Contribution/Results: Evaluated on KernelBench (250 tests), the framework achieves 100% pass rate, correctly implements all 160 PyTorch ATen operators across platforms with 100% functional correctness, reduces kernel development time from weeks to hours, and consistently outperforms PyTorch baselines in performance.
📝 Abstract
Making deep learning recommendation model (DLRM) training and inference fast and efficient is important. However, this presents three key system challenges - model architecture diversity, kernel primitive diversity, and hardware generation and architecture heterogeneity. This paper presents KernelEvolve-an agentic kernel coding framework-to tackle heterogeneity at-scale for DLRM. KernelEvolve is designed to take kernel specifications as input and automate the process of kernel generation and optimization for recommendation model across heterogeneous hardware architectures. KernelEvolve does so by operating at multiple programming abstractions, from Triton and CuTe DSL to low-level hardware agnostic languages, spanning the full hardware-software optimization stack. The kernel optimization process is described as graph-based search with selection policy, universal operator, fitness function, and termination rule, dynamically adapts to runtime execution context through retrieval-augmented prompt synthesis. We designed, implemented, and deployed KernelEvolve to optimize a wide variety of production recommendation models across generations of NVIDIA and AMD GPUs, as well as Meta's AI accelerators.
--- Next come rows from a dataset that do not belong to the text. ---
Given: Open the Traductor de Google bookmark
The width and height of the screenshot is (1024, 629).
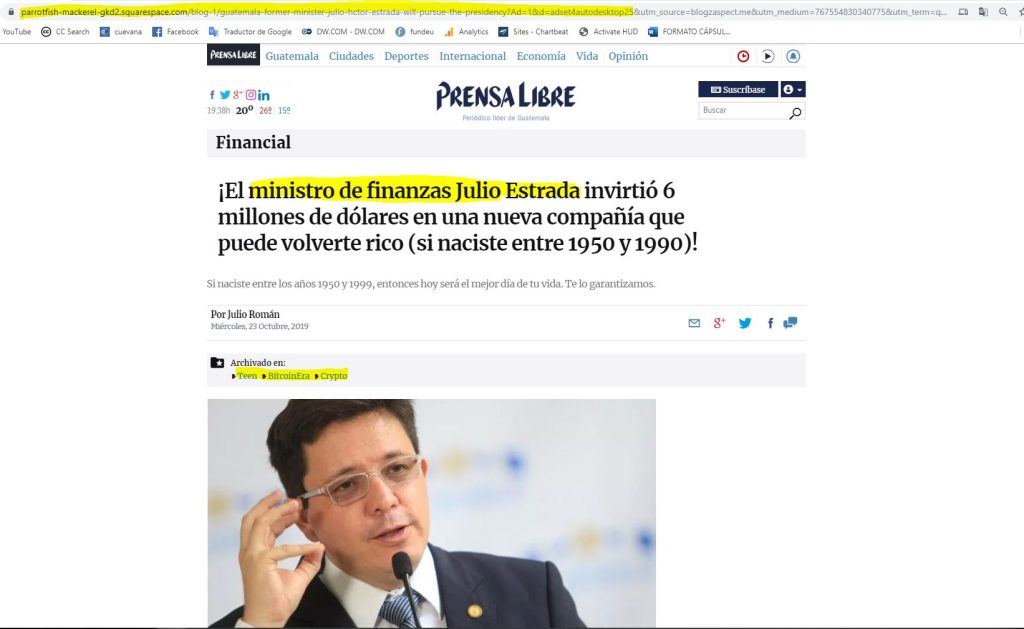Looking at the screenshot, I should coord(250,31).
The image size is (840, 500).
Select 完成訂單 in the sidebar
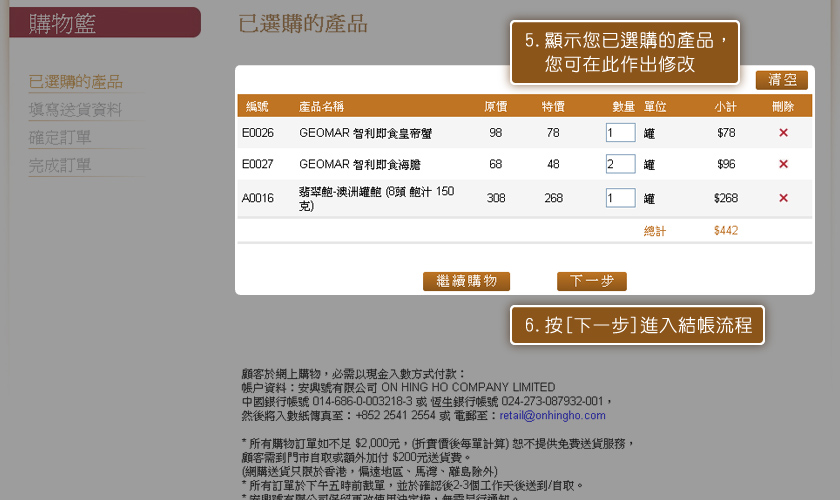(x=60, y=166)
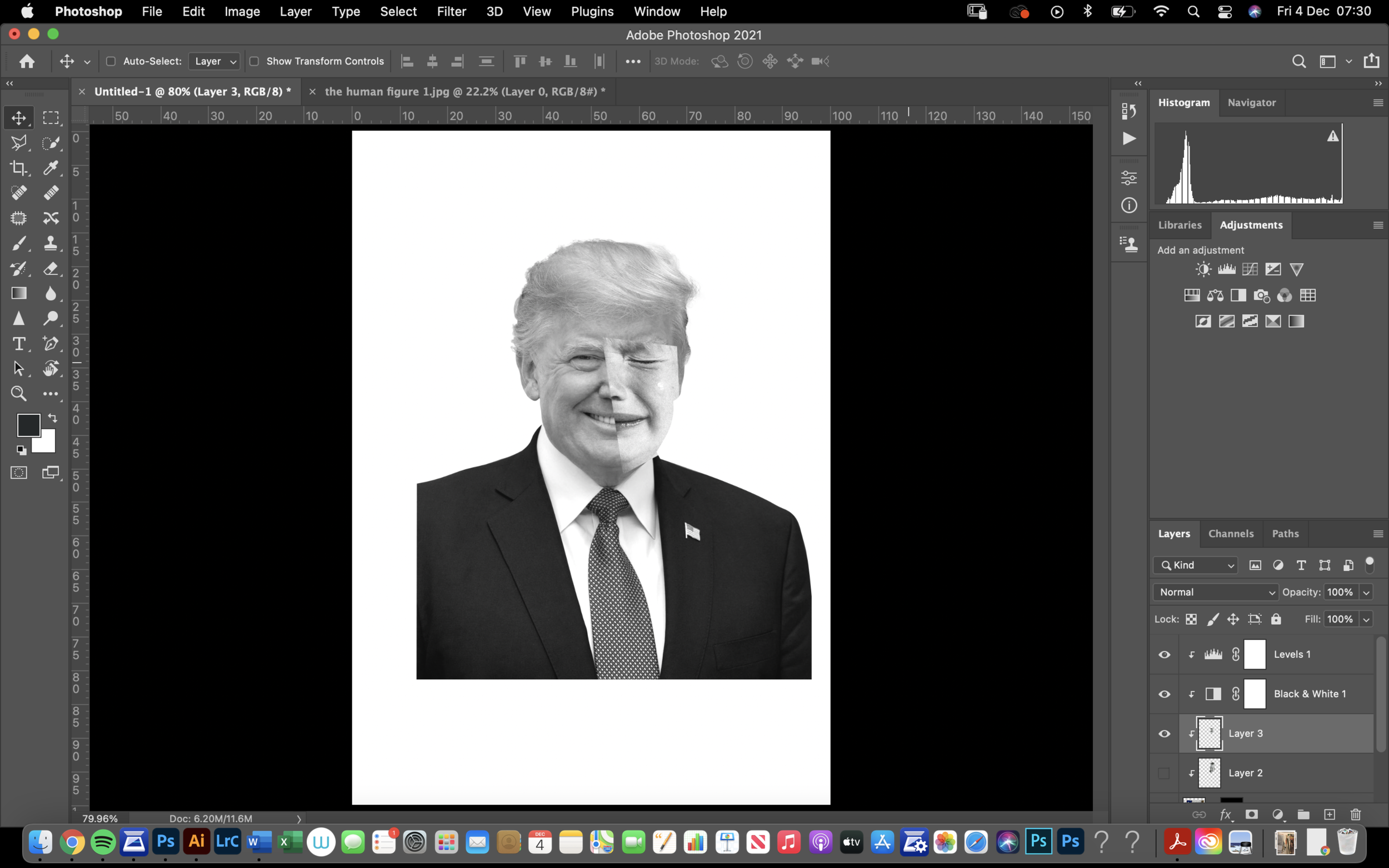Open the Filter menu
The image size is (1389, 868).
[451, 12]
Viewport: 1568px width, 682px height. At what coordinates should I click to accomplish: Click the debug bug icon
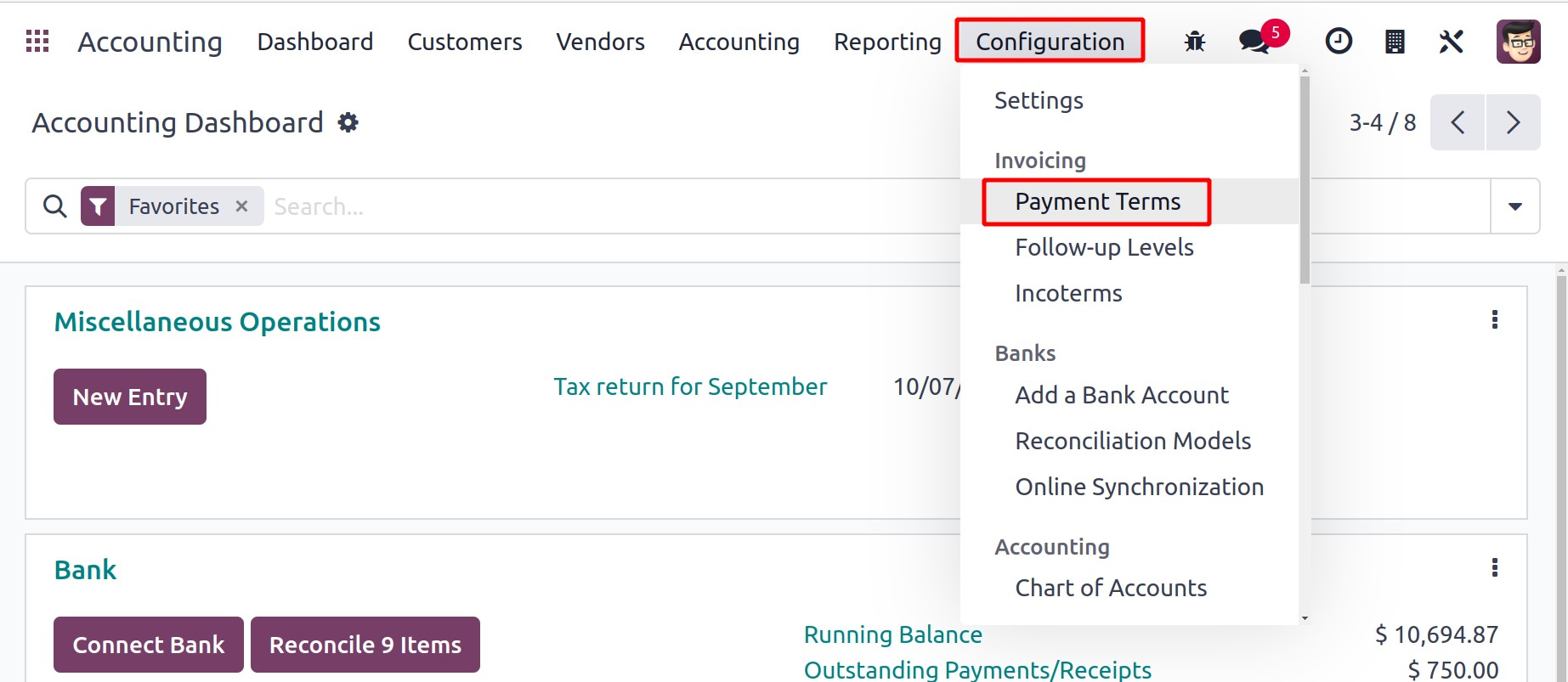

We validate KernelEvolve on the publicly-available KernelBench suite, achieving 100% pass rate on all 250 problems across three difficulty levels, and 160 PyTorch ATen operators across three heterogeneous hardware platforms, demonstrating 100% correctness. KernelEvolve reduces development time from weeks to hours and achieves substantial performance improvements over PyTorch baselines across diverse production use cases and for heterogeneous AI systems at-scale. Beyond performance efficiency improvements, KernelEvolve significantly mitigates the programmability barrier for new AI hardware by enabling automated kernel generation for in-house developed AI hardware.